## Data provided
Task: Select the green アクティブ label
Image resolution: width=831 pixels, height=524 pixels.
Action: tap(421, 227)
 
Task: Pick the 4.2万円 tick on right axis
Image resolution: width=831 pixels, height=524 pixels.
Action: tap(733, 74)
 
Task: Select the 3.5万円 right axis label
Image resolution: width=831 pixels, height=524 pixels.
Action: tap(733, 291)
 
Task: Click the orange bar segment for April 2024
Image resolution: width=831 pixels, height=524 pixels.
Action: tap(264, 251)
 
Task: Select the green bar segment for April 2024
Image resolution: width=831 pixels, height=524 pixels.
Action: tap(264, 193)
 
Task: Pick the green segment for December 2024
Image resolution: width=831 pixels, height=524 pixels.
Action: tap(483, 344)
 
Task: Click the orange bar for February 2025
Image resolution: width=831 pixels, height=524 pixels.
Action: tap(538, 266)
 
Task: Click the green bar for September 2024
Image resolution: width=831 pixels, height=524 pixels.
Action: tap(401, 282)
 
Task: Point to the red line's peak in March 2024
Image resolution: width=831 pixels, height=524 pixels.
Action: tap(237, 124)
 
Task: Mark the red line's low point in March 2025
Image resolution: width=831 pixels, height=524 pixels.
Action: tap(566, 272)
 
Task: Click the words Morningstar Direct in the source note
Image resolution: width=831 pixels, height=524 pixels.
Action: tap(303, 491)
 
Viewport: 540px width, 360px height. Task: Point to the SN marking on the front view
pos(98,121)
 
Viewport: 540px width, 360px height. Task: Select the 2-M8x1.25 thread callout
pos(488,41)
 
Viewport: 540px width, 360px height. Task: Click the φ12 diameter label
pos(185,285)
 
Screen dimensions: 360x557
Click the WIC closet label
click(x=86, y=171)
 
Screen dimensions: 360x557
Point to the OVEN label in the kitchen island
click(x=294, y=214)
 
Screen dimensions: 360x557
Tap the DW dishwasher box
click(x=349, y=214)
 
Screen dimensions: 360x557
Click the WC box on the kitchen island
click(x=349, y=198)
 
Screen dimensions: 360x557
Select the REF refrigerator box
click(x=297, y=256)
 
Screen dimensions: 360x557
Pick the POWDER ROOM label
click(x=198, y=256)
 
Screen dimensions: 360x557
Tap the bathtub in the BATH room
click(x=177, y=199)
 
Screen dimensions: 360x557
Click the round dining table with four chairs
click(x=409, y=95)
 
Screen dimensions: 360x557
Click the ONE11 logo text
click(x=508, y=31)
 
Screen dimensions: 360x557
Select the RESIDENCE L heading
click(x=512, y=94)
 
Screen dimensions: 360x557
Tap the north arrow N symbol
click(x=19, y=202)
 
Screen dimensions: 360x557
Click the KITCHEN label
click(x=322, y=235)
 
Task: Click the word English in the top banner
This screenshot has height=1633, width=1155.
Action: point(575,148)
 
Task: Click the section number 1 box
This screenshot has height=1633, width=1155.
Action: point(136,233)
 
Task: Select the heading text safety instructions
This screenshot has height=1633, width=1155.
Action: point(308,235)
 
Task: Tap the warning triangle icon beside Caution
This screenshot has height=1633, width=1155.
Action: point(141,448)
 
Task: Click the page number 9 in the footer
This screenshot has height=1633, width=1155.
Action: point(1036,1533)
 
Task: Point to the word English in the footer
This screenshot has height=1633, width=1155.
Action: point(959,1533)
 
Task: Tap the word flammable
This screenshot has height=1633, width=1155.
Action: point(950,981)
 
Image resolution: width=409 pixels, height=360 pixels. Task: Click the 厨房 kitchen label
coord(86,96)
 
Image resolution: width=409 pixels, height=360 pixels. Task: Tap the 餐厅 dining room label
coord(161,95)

## Work required
Copy out the data above word for word, starting at the line that contains "Task: Tap the word flammable" and ending at the line that contains "coord(86,96)", with both of those lines included.

## Exercise output
Task: Tap the word flammable
This screenshot has height=1633, width=1155.
Action: point(950,981)
 
Image resolution: width=409 pixels, height=360 pixels. Task: Click the 厨房 kitchen label
coord(86,96)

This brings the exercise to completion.